● **DIRECTIONS**
In the entries below, find each line with the word "will" and pull it out.

● **DATA SHOWN**
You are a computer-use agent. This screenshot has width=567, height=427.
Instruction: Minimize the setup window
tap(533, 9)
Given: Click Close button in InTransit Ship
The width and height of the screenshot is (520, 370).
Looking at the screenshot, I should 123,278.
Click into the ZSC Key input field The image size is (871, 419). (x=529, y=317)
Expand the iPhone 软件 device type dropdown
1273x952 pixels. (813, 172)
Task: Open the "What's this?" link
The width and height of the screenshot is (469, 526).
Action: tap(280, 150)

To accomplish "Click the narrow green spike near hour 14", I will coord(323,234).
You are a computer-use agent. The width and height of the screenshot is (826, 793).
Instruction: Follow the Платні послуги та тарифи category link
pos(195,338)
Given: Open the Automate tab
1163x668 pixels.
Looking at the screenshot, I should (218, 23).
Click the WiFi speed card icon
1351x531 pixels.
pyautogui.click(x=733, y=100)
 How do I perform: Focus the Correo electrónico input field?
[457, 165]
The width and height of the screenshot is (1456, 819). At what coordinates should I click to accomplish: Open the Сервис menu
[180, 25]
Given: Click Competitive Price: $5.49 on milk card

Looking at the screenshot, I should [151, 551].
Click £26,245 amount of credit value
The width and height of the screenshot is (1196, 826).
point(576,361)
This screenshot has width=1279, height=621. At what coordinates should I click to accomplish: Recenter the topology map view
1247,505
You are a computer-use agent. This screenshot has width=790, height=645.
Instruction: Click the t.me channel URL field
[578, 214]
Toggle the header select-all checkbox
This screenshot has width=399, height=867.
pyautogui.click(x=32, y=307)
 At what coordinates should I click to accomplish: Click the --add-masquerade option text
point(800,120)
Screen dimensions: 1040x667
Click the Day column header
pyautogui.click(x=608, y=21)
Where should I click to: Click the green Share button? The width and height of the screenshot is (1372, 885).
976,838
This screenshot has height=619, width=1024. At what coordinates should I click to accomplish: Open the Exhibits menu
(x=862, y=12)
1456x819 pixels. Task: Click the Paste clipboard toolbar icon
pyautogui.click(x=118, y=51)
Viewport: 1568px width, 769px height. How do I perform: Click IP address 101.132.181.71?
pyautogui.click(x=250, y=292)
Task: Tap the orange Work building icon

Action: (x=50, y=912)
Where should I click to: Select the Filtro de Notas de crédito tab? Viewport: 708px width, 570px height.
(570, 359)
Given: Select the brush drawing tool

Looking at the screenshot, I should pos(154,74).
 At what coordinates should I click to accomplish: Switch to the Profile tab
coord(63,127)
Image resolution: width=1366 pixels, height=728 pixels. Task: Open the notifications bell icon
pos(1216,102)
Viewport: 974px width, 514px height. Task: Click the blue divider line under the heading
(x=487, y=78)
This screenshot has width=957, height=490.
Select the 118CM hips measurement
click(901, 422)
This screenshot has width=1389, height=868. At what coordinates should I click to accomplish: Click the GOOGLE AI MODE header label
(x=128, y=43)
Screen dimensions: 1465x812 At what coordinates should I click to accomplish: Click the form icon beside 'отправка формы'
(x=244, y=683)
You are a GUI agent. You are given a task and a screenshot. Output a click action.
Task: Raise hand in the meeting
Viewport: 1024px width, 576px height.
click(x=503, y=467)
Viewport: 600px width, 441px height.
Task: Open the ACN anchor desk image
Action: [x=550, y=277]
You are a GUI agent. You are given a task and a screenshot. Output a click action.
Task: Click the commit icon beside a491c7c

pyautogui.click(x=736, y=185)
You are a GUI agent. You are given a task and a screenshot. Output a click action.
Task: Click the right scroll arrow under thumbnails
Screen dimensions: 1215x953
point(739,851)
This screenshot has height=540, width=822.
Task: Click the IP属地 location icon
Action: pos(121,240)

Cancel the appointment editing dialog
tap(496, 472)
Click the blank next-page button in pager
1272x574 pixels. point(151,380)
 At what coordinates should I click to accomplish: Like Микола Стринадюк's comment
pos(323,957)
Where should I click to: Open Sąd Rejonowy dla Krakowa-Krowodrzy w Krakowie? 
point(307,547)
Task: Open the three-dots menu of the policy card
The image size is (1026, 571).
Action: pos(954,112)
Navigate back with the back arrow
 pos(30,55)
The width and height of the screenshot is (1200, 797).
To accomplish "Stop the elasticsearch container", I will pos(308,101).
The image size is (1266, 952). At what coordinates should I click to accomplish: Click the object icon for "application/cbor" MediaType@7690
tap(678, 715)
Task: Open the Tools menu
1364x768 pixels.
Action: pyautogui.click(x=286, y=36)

● **THE ANSWER**
To accomplish "Click the narrow green spike near hour 14", I will coord(323,234).
To accomplish "Stop the elasticsearch container", I will pos(308,101).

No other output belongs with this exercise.